Records from a dataset:
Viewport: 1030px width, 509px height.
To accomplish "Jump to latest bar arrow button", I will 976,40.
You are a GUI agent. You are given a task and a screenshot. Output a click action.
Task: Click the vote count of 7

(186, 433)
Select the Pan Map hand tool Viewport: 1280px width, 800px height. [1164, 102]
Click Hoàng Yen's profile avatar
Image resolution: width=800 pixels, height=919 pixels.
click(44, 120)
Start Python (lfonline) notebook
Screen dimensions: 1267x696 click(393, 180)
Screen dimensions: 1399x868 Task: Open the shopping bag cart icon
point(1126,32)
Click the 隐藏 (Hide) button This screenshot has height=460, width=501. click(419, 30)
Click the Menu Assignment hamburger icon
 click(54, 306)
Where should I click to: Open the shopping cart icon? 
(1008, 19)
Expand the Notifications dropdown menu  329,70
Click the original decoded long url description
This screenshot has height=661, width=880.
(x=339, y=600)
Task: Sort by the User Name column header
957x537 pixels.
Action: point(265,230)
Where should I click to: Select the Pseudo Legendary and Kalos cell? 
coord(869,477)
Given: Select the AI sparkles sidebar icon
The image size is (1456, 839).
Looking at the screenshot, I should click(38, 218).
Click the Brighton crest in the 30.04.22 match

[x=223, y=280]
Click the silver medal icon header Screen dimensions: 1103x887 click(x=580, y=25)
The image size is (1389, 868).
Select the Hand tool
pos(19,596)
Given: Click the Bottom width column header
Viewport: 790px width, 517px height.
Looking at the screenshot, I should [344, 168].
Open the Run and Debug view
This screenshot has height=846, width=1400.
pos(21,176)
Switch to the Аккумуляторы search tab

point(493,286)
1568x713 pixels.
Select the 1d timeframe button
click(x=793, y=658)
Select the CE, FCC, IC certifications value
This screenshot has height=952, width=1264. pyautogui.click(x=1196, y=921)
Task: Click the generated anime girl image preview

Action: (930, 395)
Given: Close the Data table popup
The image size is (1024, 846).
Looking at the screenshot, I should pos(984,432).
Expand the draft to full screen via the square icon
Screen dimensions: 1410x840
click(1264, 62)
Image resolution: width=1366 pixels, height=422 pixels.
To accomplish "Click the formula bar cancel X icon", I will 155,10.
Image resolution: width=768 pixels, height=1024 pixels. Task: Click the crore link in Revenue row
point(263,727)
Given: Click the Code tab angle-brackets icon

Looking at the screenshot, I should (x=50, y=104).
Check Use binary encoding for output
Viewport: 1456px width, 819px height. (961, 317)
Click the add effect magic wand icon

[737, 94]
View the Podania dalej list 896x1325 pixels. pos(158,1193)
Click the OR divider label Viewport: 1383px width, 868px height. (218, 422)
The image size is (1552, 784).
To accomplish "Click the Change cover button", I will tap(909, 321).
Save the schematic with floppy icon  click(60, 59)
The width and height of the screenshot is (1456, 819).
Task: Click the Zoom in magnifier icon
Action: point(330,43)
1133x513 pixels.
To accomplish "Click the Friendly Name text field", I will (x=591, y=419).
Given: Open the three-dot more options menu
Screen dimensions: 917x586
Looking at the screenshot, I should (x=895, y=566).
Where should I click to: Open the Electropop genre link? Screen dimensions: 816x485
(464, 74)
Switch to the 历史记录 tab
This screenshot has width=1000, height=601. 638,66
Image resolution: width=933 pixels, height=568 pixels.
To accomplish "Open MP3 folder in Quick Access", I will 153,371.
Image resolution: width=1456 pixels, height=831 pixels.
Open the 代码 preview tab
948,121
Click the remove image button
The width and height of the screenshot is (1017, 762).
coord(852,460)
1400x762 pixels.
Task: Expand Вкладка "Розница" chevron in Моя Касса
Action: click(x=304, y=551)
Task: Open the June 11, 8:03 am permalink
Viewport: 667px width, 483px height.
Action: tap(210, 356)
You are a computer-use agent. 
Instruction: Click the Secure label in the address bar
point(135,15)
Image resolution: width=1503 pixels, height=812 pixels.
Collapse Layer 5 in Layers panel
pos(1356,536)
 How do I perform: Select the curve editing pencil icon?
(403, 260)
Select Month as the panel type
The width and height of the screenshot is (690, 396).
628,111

[THE EXERCISE]:
Find each line above that contains the word "Select" and copy those lines. Case counts.

[TASK OUTPUT]:
Select the Pan Map hand tool Viewport: 1280px width, 800px height. [1164, 102]
Where should I click to: Select the Pseudo Legendary and Kalos cell? 
Given: Select the AI sparkles sidebar icon
Select the Hand tool
Select the 1d timeframe button
Select the CE, FCC, IC certifications value
 How do I perform: Select the curve editing pencil icon?
Select Month as the panel type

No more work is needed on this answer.